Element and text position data
++++++++++

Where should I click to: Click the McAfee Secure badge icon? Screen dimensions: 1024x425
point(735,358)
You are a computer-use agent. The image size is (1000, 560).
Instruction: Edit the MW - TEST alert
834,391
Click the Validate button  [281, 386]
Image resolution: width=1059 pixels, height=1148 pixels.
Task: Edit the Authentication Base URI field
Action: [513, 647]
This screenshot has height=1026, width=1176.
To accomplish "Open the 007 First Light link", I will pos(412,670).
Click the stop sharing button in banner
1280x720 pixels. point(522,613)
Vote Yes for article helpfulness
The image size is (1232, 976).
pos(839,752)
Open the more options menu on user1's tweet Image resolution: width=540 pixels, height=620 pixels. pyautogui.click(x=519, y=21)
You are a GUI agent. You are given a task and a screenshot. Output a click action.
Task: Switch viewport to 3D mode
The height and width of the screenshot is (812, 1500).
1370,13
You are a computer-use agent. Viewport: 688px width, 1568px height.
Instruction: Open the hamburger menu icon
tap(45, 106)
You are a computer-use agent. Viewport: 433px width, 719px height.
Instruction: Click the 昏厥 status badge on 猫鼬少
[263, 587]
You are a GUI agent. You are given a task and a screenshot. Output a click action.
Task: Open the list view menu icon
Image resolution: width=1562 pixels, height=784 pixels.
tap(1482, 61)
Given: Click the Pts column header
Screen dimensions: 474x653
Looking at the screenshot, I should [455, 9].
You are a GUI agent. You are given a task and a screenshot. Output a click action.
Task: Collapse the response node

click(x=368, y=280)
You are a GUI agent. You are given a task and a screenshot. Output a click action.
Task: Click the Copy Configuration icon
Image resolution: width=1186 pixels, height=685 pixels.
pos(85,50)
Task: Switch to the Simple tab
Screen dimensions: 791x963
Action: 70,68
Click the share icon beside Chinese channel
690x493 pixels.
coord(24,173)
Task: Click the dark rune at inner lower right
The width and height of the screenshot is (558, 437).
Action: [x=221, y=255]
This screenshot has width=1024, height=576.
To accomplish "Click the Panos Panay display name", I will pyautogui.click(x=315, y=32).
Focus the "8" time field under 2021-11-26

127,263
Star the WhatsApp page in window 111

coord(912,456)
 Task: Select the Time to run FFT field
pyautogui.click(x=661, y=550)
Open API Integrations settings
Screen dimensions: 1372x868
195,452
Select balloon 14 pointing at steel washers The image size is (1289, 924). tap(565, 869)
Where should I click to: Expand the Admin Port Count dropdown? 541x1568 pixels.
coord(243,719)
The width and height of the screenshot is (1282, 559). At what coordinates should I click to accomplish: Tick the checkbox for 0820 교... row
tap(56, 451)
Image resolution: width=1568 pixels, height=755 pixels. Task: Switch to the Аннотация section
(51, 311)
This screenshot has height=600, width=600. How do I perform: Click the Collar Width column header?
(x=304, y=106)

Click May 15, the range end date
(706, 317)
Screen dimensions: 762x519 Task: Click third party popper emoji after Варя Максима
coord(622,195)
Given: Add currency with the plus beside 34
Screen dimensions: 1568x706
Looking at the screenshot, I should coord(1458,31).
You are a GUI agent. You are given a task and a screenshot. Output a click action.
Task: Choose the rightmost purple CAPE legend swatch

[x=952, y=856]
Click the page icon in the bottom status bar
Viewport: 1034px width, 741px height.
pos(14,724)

++++++++++

## [Problem to work on]
Repeat the lines of the data above word for word, from the line that contains "Image resolution: width=1568" up to and including the last line of the data.

## [Solution to this problem]
Image resolution: width=1568 pixels, height=755 pixels. Task: Switch to the Аннотация section
(51, 311)
This screenshot has height=600, width=600. How do I perform: Click the Collar Width column header?
(x=304, y=106)

Click May 15, the range end date
(706, 317)
Screen dimensions: 762x519 Task: Click third party popper emoji after Варя Максима
coord(622,195)
Given: Add currency with the plus beside 34
Screen dimensions: 1568x706
Looking at the screenshot, I should coord(1458,31).
You are a GUI agent. You are given a task and a screenshot. Output a click action.
Task: Choose the rightmost purple CAPE legend swatch

[x=952, y=856]
Click the page icon in the bottom status bar
Viewport: 1034px width, 741px height.
pos(14,724)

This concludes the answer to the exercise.